Data for this exercise ::
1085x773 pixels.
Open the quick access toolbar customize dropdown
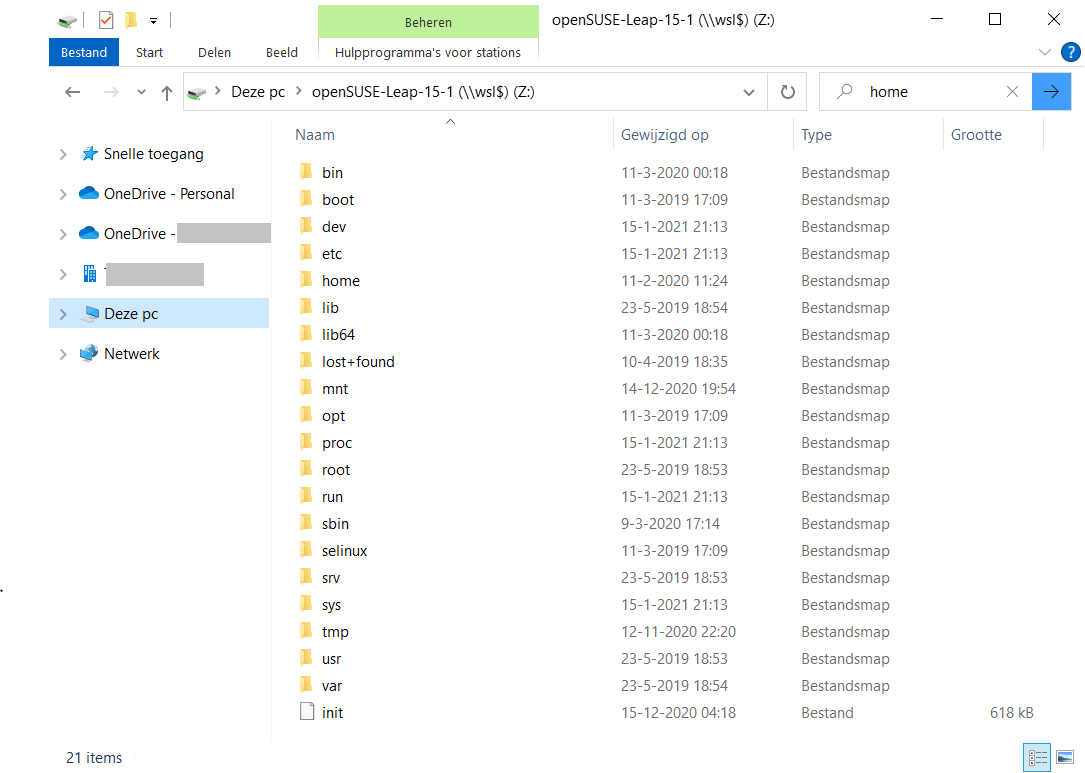click(x=152, y=20)
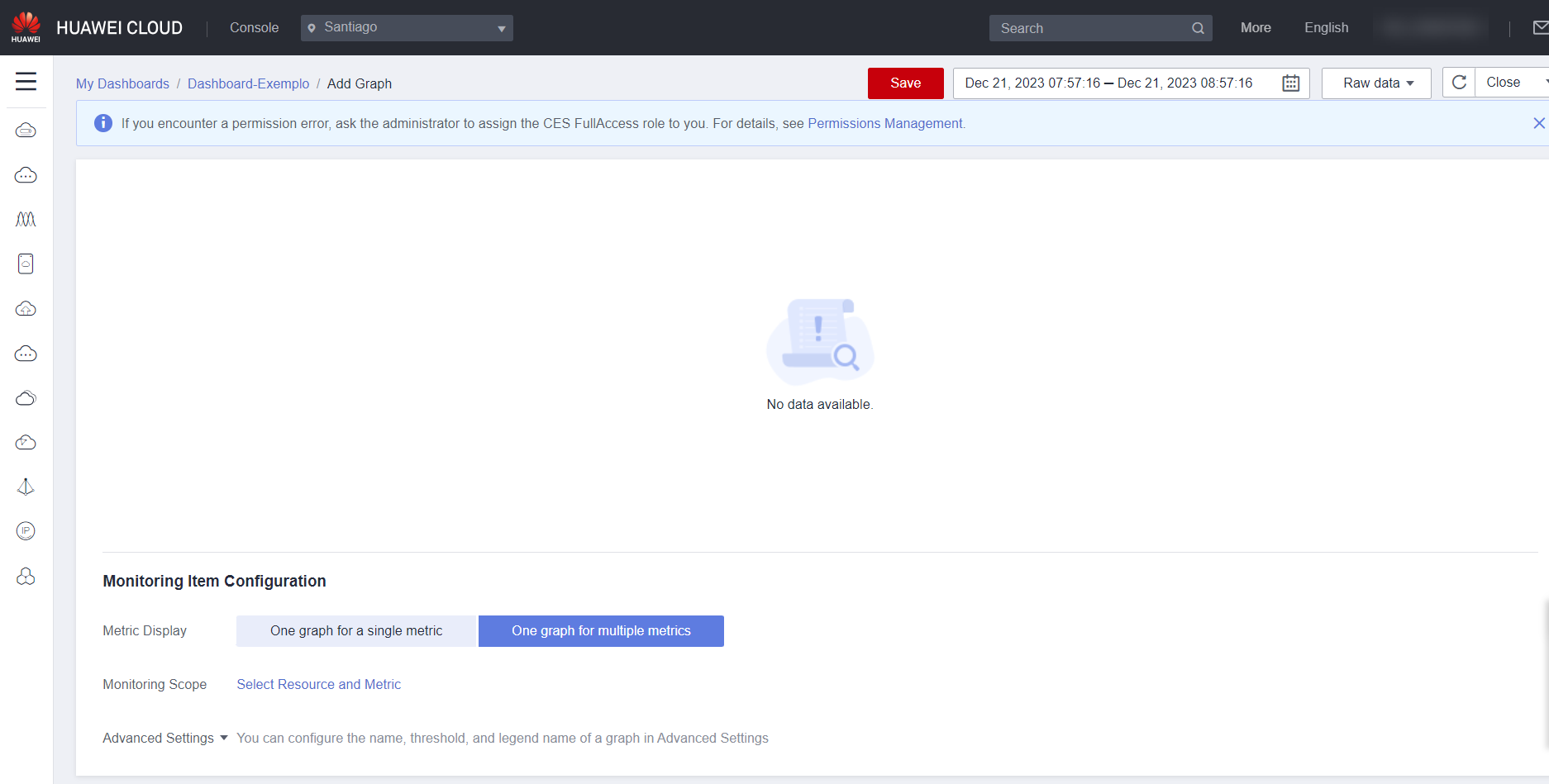This screenshot has width=1549, height=784.
Task: Click the red Save button
Action: (x=905, y=83)
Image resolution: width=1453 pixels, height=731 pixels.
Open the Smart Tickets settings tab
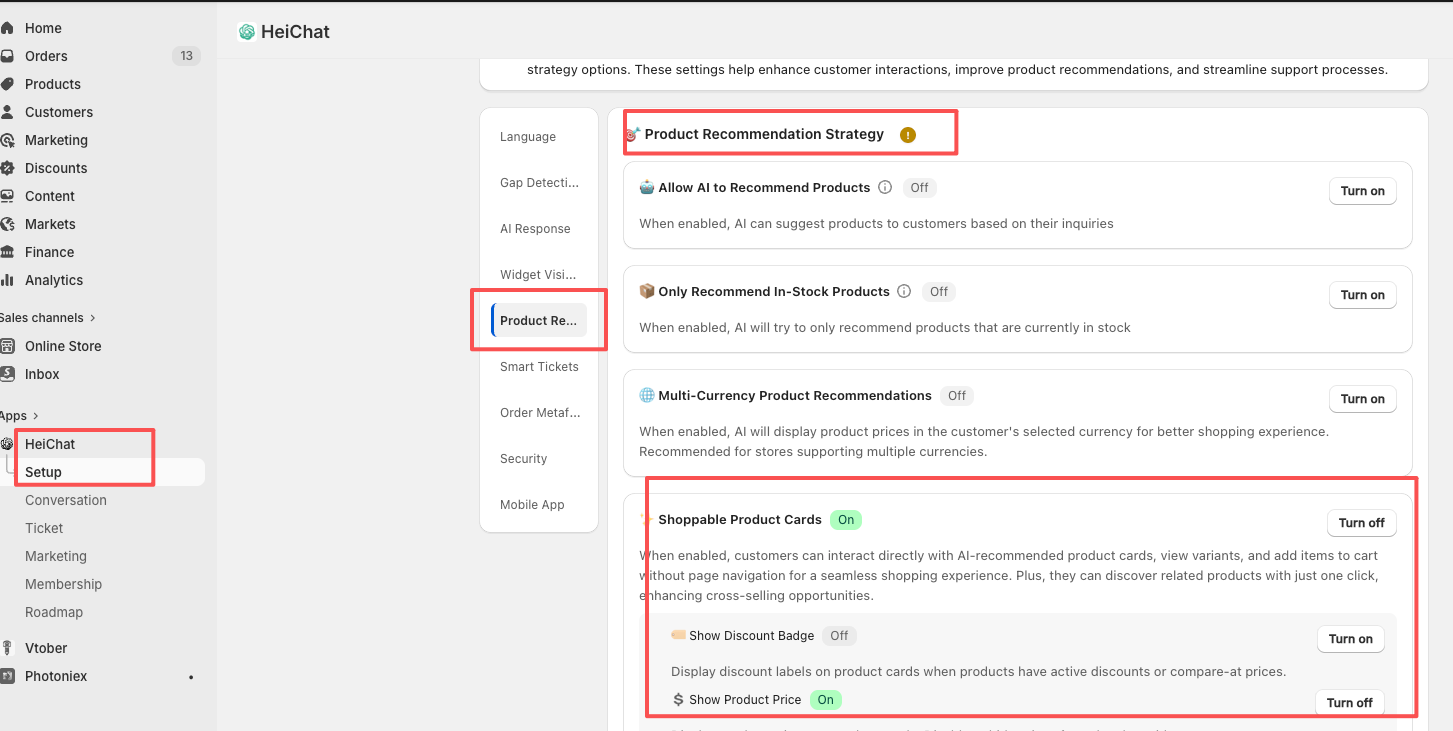click(x=539, y=367)
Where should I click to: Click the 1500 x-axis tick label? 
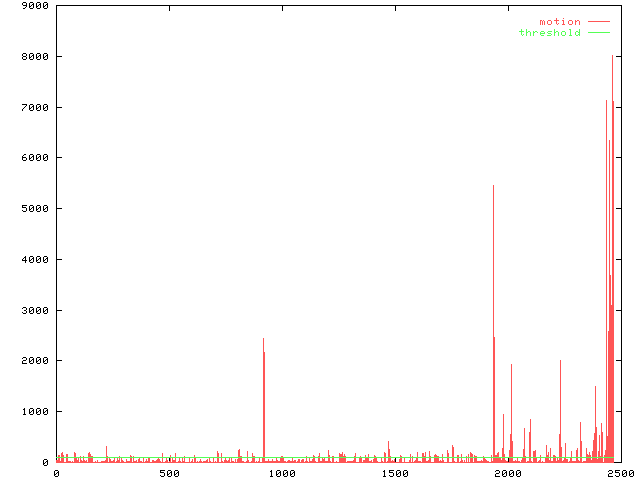click(394, 473)
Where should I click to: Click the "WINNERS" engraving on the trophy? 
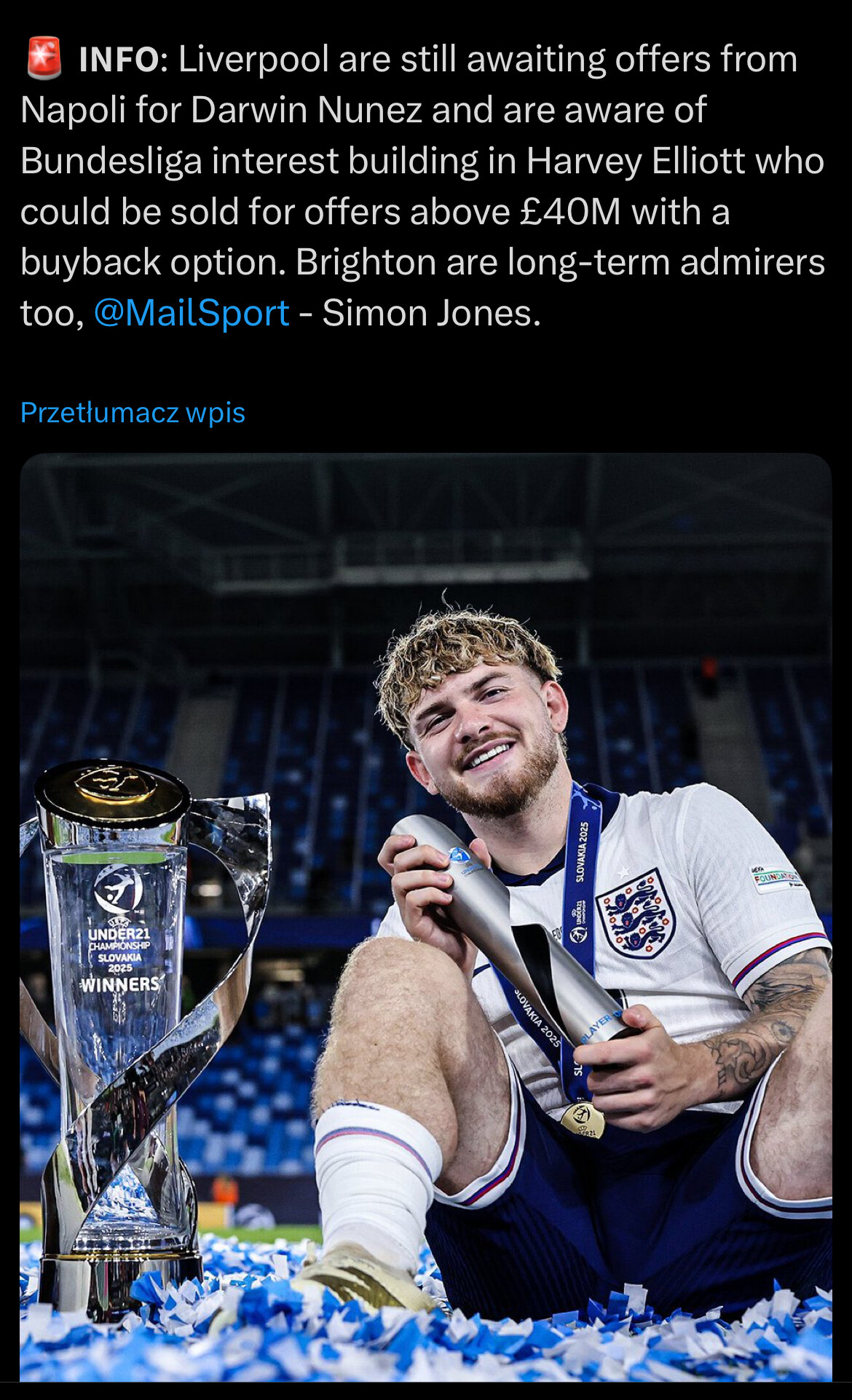(x=120, y=985)
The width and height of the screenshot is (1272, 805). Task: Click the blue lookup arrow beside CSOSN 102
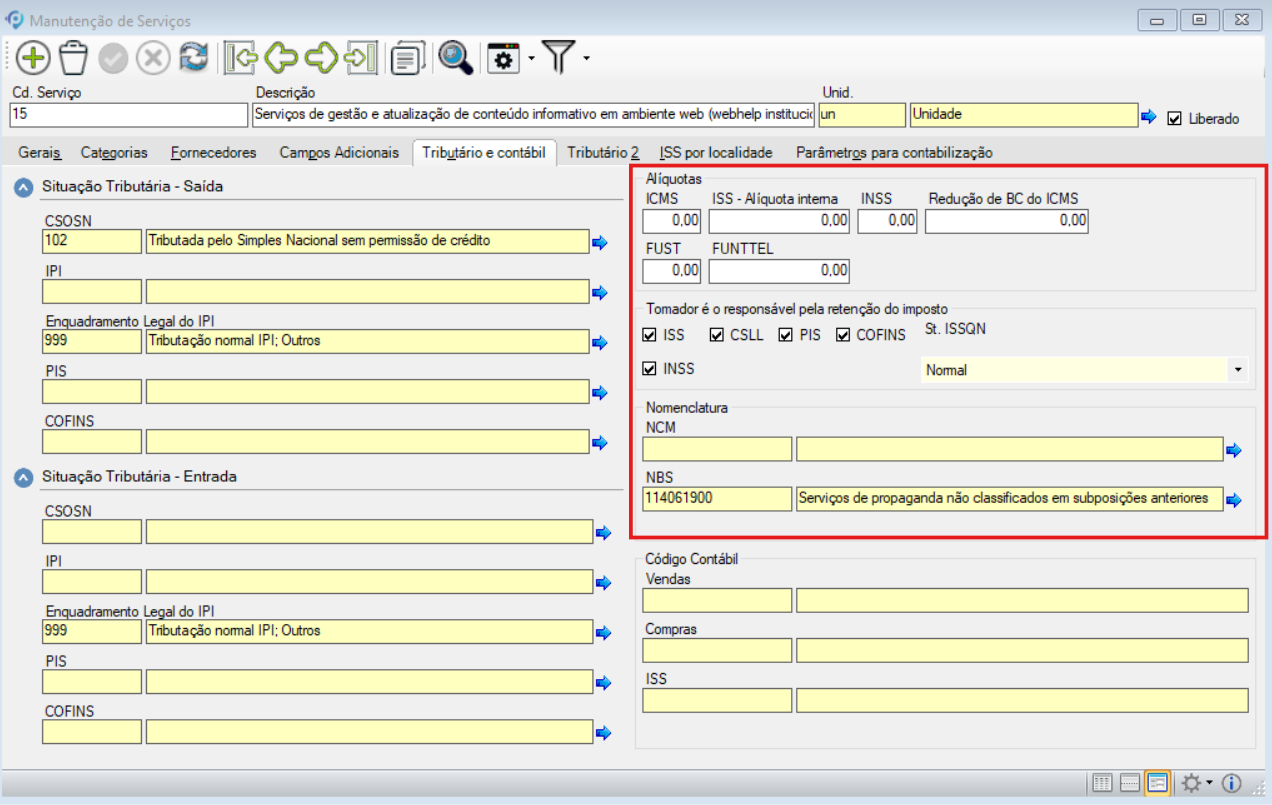click(600, 242)
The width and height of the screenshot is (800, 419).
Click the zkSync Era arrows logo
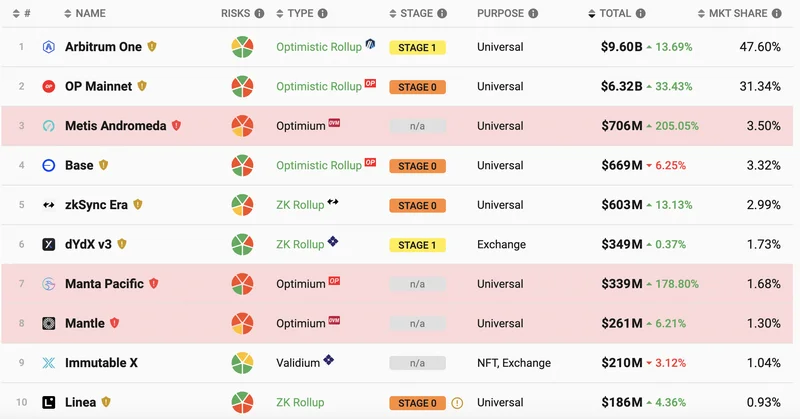tap(48, 205)
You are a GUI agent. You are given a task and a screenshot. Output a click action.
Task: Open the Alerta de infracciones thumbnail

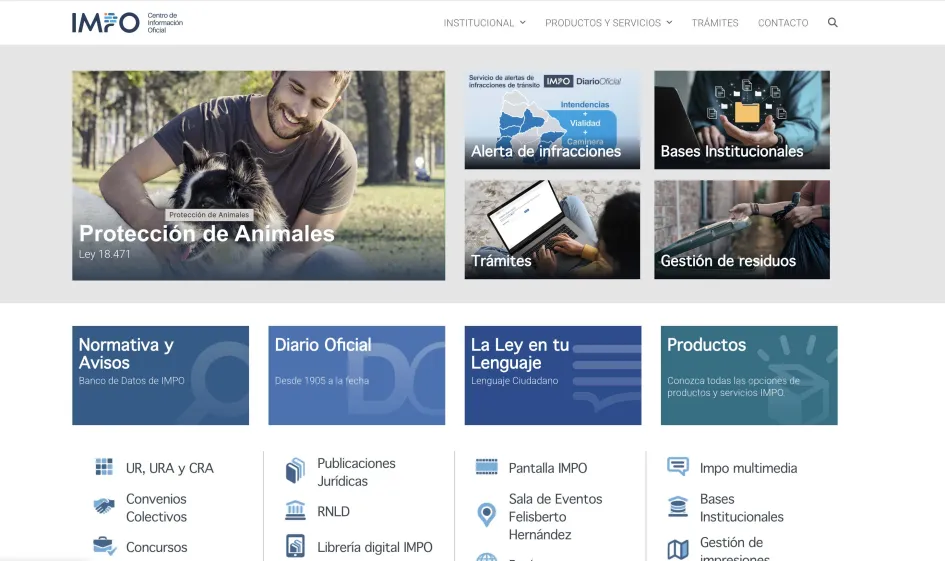point(552,119)
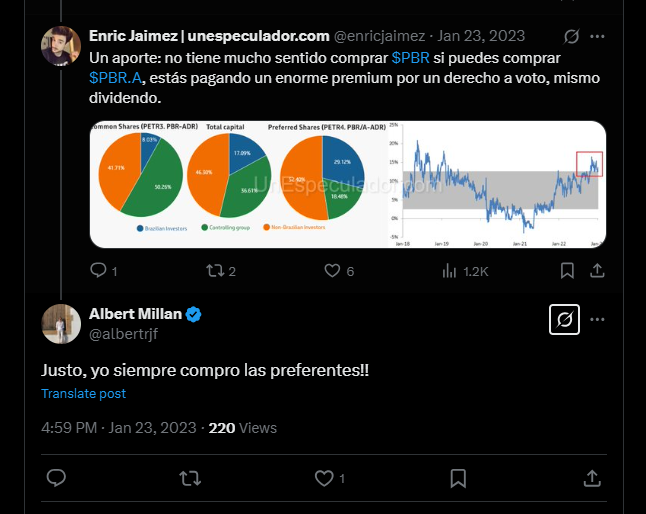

Set exercise :: Rewrite every line of the records above as a numbered list. Skip blank lines and leave the pictures out.

Result for this task ::
1. 1085x773 pixels.
2. Open the quick access toolbar customize dropdown
3. click(x=152, y=20)
4. This screenshot has width=1549, height=784.
5. Task: Click the red Save button
6. Action: (x=905, y=83)
7. Image resolution: width=1453 pixels, height=731 pixels.
8. Open the Smart Tickets settings tab
9. click(x=539, y=367)
10. Where should I click to: Click the 1500 x-axis tick label? 
11. click(394, 473)
12. Where should I click to: Click the "WINNERS" engraving on the trophy? 
13. (x=120, y=985)
14. The width and height of the screenshot is (1272, 805). Task: Click the blue lookup arrow beside CSOSN 102
15. click(600, 242)
16. The width and height of the screenshot is (800, 419).
17. Click the zkSync Era arrows logo
18. tap(48, 205)
19. You are a GUI agent. You are given a task and a screenshot. Output a click action.
20. Task: Open the Alerta de infracciones thumbnail
21. point(552,119)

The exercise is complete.